Legal Reference
GDPR Compliance
Last Updated
March 24, 2026
"This document describes how EziBreezy collects, uses, processes, stores, and discloses personal data in accordance with the General Data Protection Regulation (GDPR)."
Data Controller
EziBreezy is committed to complying with the General Data Protection Regulation (EU) 2016/679 ("GDPR") when handling personal data of residents in the European Union and European Economic Area.
EziBreezy acts as the Data Controller, determining how and why personal data is processed. This policy applies to all EU/EEA residents who use our social media scheduling and content management platform.

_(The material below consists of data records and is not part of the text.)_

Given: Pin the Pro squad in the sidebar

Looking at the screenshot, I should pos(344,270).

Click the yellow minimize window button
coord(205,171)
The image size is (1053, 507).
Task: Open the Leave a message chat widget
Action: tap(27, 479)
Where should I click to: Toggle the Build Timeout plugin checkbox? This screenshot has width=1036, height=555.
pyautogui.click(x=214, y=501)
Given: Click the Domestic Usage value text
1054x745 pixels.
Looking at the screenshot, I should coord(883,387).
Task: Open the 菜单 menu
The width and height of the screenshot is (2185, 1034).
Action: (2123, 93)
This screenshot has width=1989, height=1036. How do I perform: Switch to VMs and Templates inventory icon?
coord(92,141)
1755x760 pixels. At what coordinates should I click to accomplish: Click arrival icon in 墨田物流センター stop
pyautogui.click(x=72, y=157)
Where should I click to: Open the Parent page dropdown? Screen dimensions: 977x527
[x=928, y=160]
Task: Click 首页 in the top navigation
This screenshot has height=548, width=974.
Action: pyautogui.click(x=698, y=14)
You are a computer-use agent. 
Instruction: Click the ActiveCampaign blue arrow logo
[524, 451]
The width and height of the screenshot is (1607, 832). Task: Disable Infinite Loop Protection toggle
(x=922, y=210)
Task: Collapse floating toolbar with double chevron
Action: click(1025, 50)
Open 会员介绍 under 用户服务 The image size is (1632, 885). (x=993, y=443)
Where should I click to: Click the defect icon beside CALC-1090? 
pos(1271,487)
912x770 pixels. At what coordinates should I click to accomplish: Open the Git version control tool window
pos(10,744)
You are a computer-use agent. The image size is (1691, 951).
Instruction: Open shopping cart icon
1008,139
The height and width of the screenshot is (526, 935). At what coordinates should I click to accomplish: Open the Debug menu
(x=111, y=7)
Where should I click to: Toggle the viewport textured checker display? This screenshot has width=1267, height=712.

Legal Basis for Processing
Consent
Where you have given explicit consent, such as opting in to marketing communications or authorizing a third-party integration (e.g., connecting a social media account).
Contractual Necessity
Processing required to fulfil our obligations under the Terms of Service, including account management, subscription processing, and scheduling and publishing content on your behalf.
Legal Obligation
Where processing is necessary to comply with financial regulations, tax obligations, or valid law-enforcement requests.
Legitimate Interests
Where processing supports our legitimate business interests, such as improving the service, preventing fraud, and maintaining network security, balanced against your rights and freedoms.
Your GDPR Rights
As an EU/EEA resident, you have the following rights under GDPR. We will respond to requests within one month or sooner where feasible.
- Be Informed
You have the right to know how your personal data is collected, used, and shared.
- Access
You can request a copy of the personal data we hold about you.
- Rectification
You can ask us to correct inaccurate or incomplete data.
- Erasure
You can request deletion of your personal data ("Right to be Forgotten") where there is no compelling reason for continued processing.
- Restrict Processing
You can ask us to limit how we use your data in certain circumstances.
- Data Portability
You can request your data in a structured, commonly used, machine-readable format and have it transferred to another controller.
- Object
You can object to processing based on legitimate interests or for direct marketing purposes.
- Automated Decisions
You have the right not to be subject to decisions based solely on automated processing that produce legal or similarly significant effects.
International Data Transfers
EziBreezy may transfer personal data to countries outside the EU/EEA where our infrastructure and service providers operate. When we do, we ensure adequate safeguards are in place:
Standard Contractual Clauses
European Commission-approved SCCs are used for transfers to countries without an adequacy decision.
Adequacy Decisions
Where the European Commission has determined that a country provides an adequate level of data protection.
Provider Safeguards
Our service providers, including Railway, Vercel, Cloudflare, Stripe, PostHog, Resend, and Sentry, maintain their own GDPR-compliant data processing agreements and transfer mechanisms.
Retention & Security
Data Retention
We retain personal data only as long as necessary for the purposes described in our Privacy Policy and to comply with legal obligations.
Upon account deletion, all personal data is removed from our live databases within 30 days. Server logs may be retained for up to 90 days for security auditing before permanent deletion.
Security Measures
We implement appropriate technical and organizational measures to protect your data, including AES-256-GCM encryption for OAuth tokens at rest, TLS for data in transit, and role-based access controls for our internal systems.
Complaints & Contact
If you believe we have processed your personal data in violation of your GDPR rights, we encourage you to contact us first so we can resolve the issue directly:
Data Protection Officer: support@ezibreezy.com
You also have the right to lodge a complaint with the supervisory authority in the EU/EEA Member State where you reside, where you work, or where the alleged infringement occurred.